# Cannondale road bike



## pkh1974 (Dec 23, 2017)

I recently picked up this Cannondale road bike. The bike needed a good deal of work. The rear derailleur was missing. Rear shifter lever was broken off. The shifter and brake cables were either missing or badly damaged.  I had just picked up a nice used set of Shimano ultegra levers I was getting ready to list on eBay. Good thing I kept them. The bike came with an extra set of performance wheels.  I swapped out the factory wheels for this set of xero lite wheels.  They look awesome.  I upgraded the headset to a black sealed tange headset and converted the stem to a threadless stem. I added a new seat and new pedals. The bike looks great and rides wonderful although it's a bit large for me.  The frame is 60cm. It's handbuilt in USA aluminum frame. I looked up the serial number to find it was built in 1999.


----------



## kwoodyh (Dec 24, 2017)

Nice and that's a very tall frame! I'm 6'3" and that's about the size I need, the current trend (fad) is a small compact frame and I see riders my size riding bicycles that just look way too small and it forces the riders to appear all hunched over and uncomfortable! My road bikes tower over them.

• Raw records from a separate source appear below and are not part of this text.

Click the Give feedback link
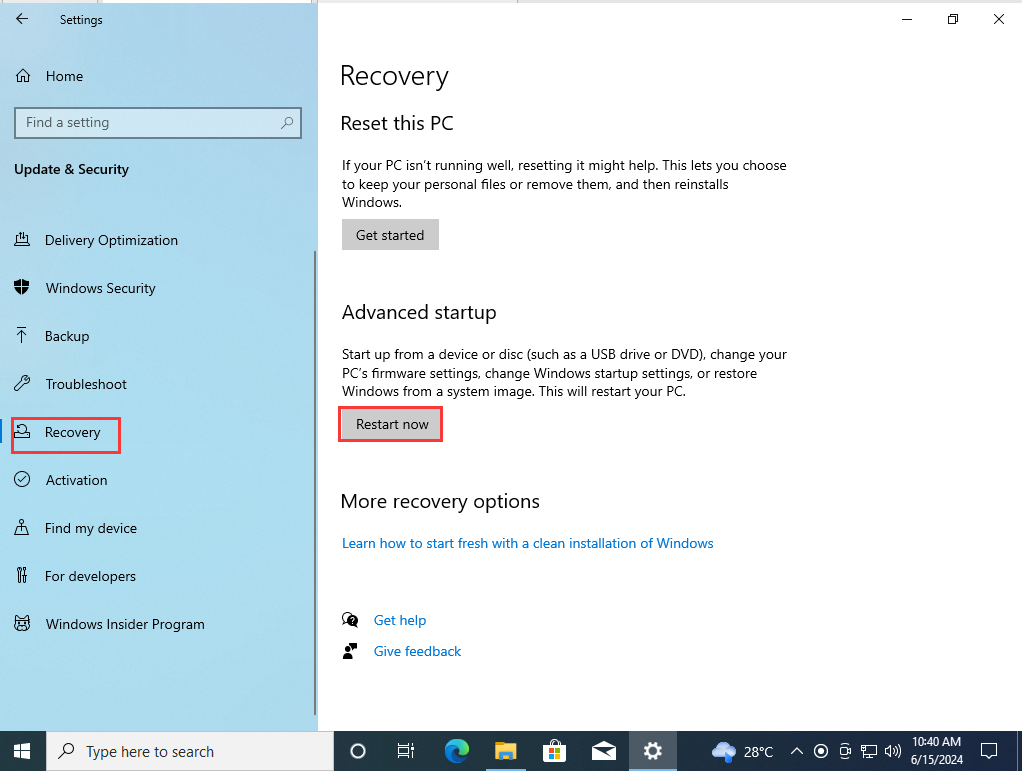Viewport: 1022px width, 771px height. click(x=417, y=651)
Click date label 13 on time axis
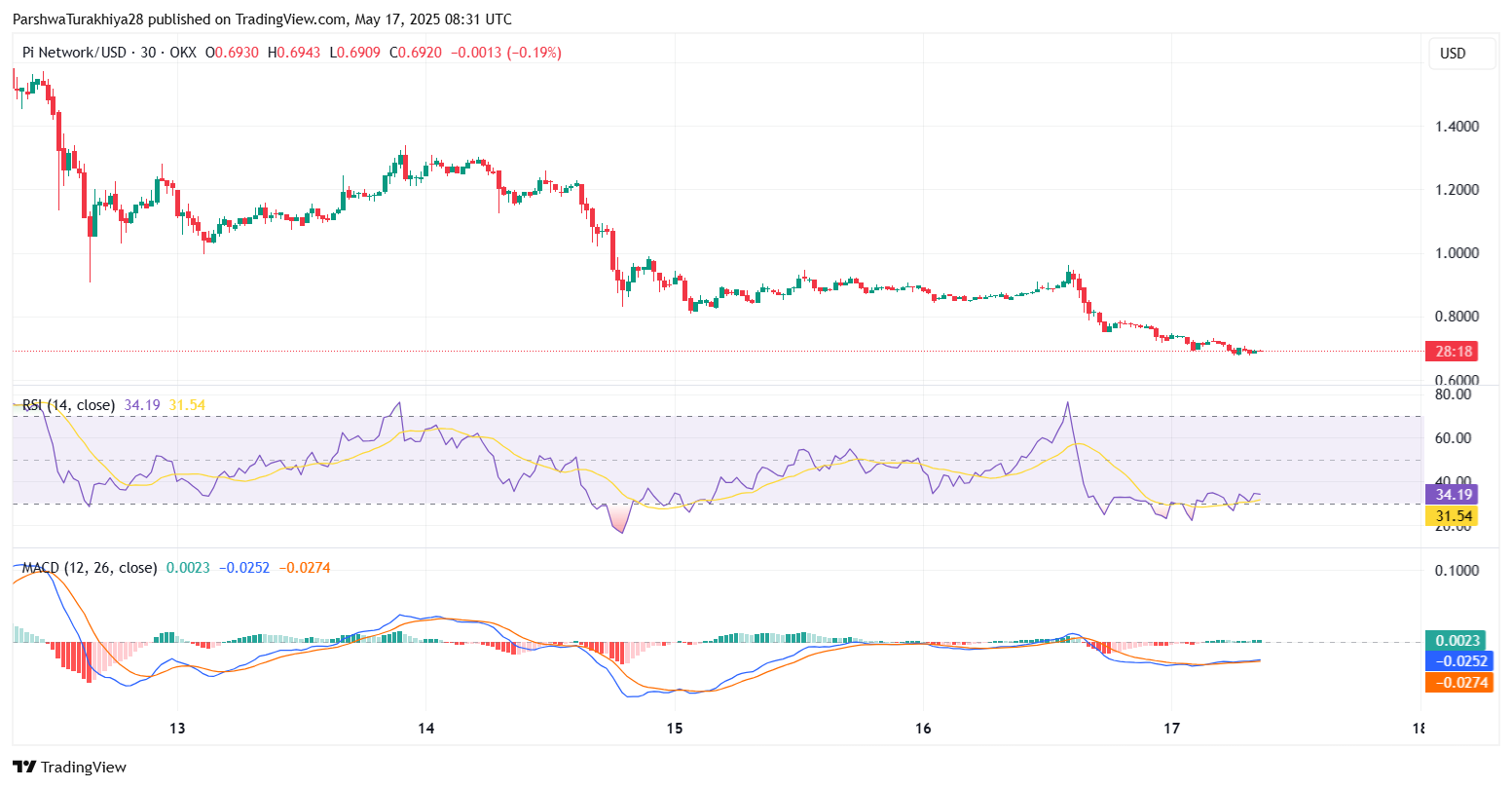 (x=177, y=729)
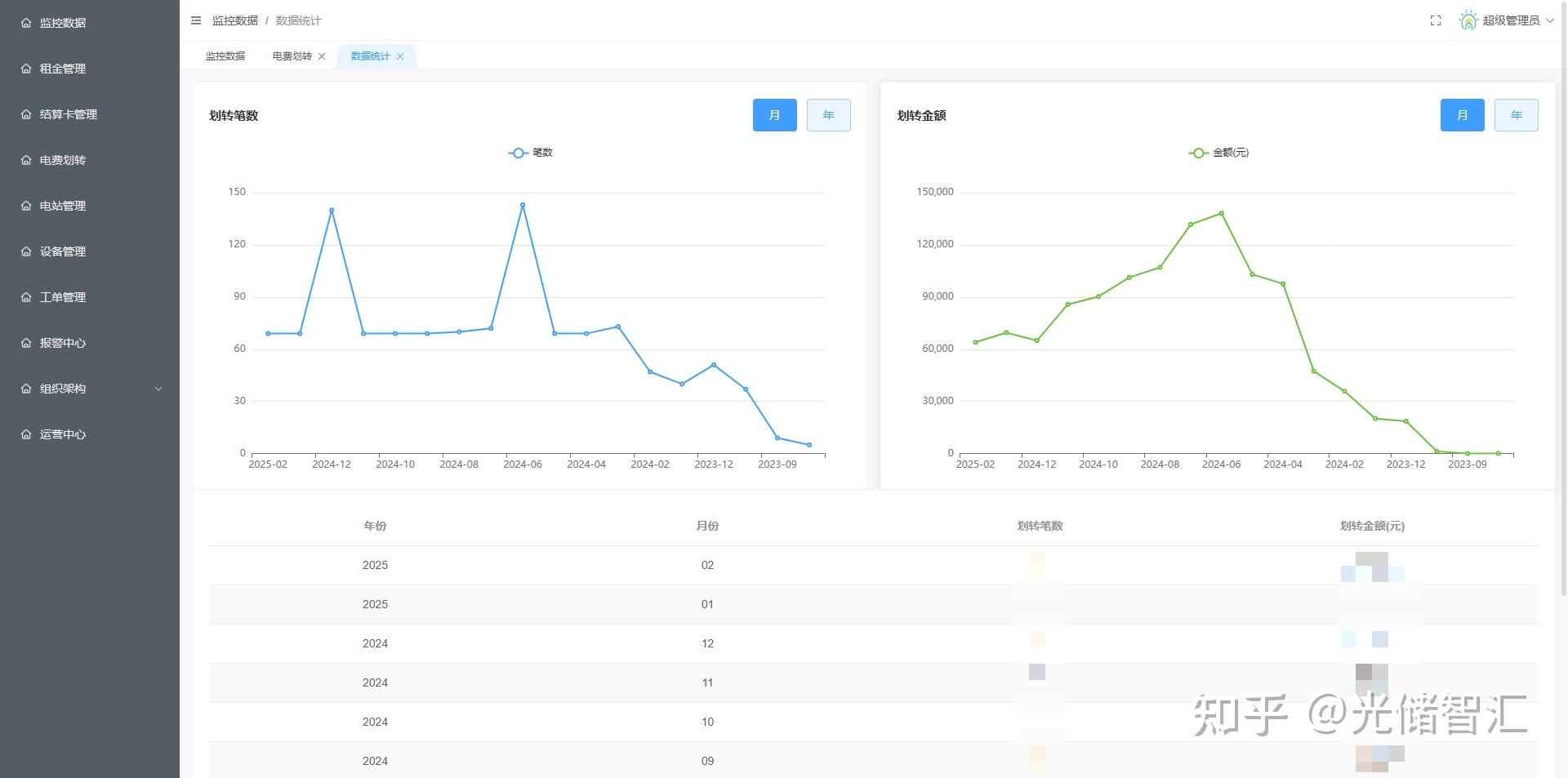Close the 电费划转 tab
This screenshot has height=778, width=1568.
pyautogui.click(x=322, y=56)
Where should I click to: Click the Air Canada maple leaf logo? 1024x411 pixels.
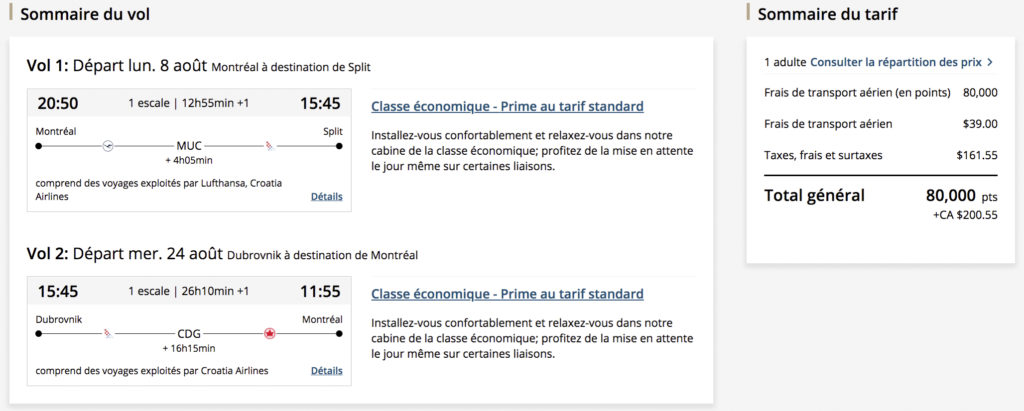coord(268,334)
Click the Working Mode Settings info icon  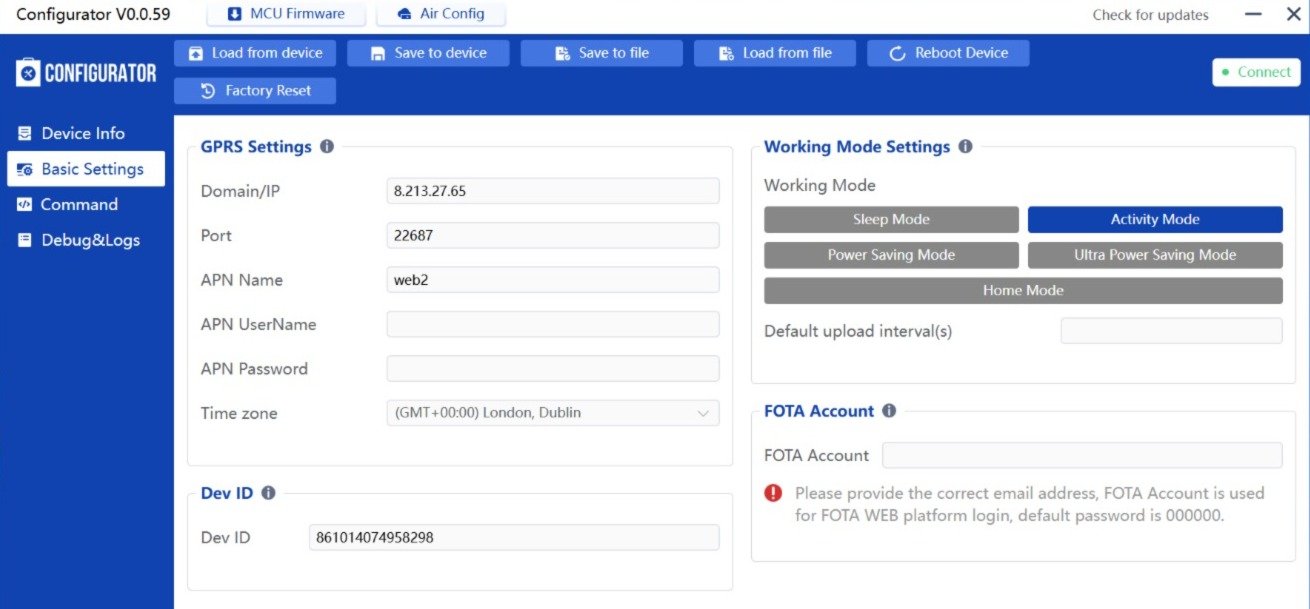coord(965,147)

Sent from my iPhone using Tapatalk


----------



## Mr.RED (Dec 24, 2017)

That Cannondale looks like a 61cm by looking at the head tube. Modern road bikes have a different geometry vs the older bikes I own a lot of 58cm bikes but my 2015 Cannondale Synapse disc is a 56cm and it fits like a glove. I see riders all the time on new bikes way too small for them the seat post is all the way up and the stem/bars are slammed low so its like there riding a pursuit bike of sorts.


----------